3.2.5 Anti-IL-12/23, PDE4i, CTLA4-Ig
The cumulative incidence of OIs for these MOAs is presented in the Supplementary Appendix Figures S3–S5 . Only one Pneumocystis jirovecii infection was reported among patients receiving abatacept and one herpes zoster infection among patients receiving apremilast. No OIs were noted among patients receiving anti-IL-12/23 agents.
We performed a meta-regression analysis for each group of agents based on their MOA and found no association between the cumulative incidence of OIs and the proportion of bDMARD-naïve population, the proportion of concomitant csDMARD use, and duration of follow-up (data not shown).
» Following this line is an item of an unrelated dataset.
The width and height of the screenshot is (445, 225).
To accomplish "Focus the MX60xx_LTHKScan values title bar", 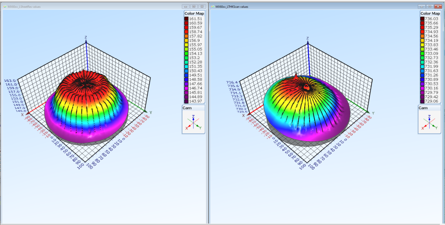I will (x=306, y=6).
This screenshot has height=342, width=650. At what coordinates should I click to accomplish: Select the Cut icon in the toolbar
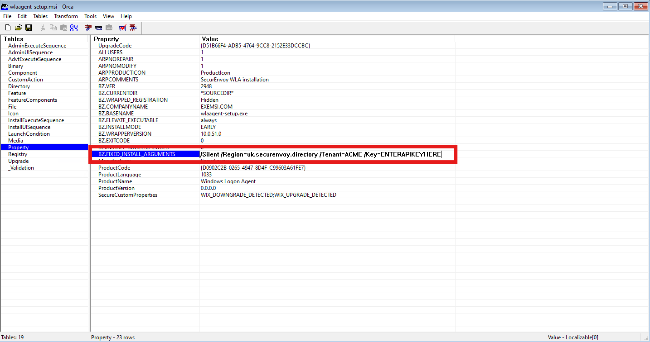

Besides herpes zoster, Candida spp. and M. tuberculosis infections, other causes of OIs were rarely reported as presented in the Supplementary Appendix Table S3 . There were three MOAs under trial for the treatment of PsA that were evaluated by only one study each ( Papp et al., 2007 ; Mease et al., 2016 ; Mease et al., 2018a ; Genovese et al., 2018b ). Of note, only two oral candidiasis infections were reported among 239 patients who received at least one dose of ABT-122, an agent targeting both TNF and IL-17A.
3.3 Secondary outcomes
3.3.1 Incidence of herpes zoster infection
Based on the OIs consensus, all herpes zoster infections are adjudicated as OIs ( Winthrop et al., 2015 ). As shown in Figure 5 , the cumulative incidence of herpes zoster infection following treatment with JAKi was 2.53% (95% CI: 1.03%–4.57%). In the deucravacitinib study, an investigational agent selectively targeting tyrosine kinase 2 (TYK2 inhibitor), no cases of herpes zoster were reported ( Mease et al., 2022 ). In contrast, upadacitinib studies had the highest number of herpes zoster infections ( Mease et al., 2020a ; McInnes et al., 2021a ; McInnes et al., 2021b ; Mease et al., 2021c ; Burmester et al., 2022 ). Across the remaining studies evaluating the other MOAs, the incidence of herpes zoster infection was low with 14 cases among the combined 14,757 patients receiving at least one dose of the agents examined.
FIGURE 5
FIGURE 5. Herpes zoster infection cumulative incidence for JAK inhibitors during RCTs and their extension periods. Individual and combined estimates of the incidence of herpes zoster infection for patients treated with JAK inhibitors with 95% cumulative confidence intervals. ES: Effect Size (Cumulative incidence).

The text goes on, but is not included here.